TO DO: Copy the entries character for character.
== DATASET EXCERPTS ==
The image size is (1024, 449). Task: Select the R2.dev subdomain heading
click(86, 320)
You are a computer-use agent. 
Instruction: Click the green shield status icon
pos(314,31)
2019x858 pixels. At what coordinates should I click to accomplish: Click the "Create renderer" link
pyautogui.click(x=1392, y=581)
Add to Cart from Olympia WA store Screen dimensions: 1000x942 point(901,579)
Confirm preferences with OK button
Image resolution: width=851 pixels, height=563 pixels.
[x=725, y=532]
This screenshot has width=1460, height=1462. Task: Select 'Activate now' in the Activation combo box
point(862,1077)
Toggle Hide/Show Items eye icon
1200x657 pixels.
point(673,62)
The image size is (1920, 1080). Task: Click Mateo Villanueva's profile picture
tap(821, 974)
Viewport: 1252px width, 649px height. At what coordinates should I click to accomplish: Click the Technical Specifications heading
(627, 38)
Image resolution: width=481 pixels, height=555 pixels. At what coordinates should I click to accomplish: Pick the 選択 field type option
===
EXERCISE RESULT:
The image size is (1024, 449). Task: Select the R2.dev subdomain heading
click(86, 320)
You are a computer-use agent. 
Instruction: Click the green shield status icon
pos(314,31)
2019x858 pixels. At what coordinates should I click to accomplish: Click the "Create renderer" link
pyautogui.click(x=1392, y=581)
Add to Cart from Olympia WA store Screen dimensions: 1000x942 point(901,579)
Confirm preferences with OK button
Image resolution: width=851 pixels, height=563 pixels.
[x=725, y=532]
This screenshot has width=1460, height=1462. Task: Select 'Activate now' in the Activation combo box
point(862,1077)
Toggle Hide/Show Items eye icon
1200x657 pixels.
point(673,62)
The image size is (1920, 1080). Task: Click Mateo Villanueva's profile picture
tap(821, 974)
Viewport: 1252px width, 649px height. At what coordinates should I click to accomplish: Click the Technical Specifications heading
(627, 38)
Image resolution: width=481 pixels, height=555 pixels. At what coordinates should I click to accomplish: Pick the 選択 field type option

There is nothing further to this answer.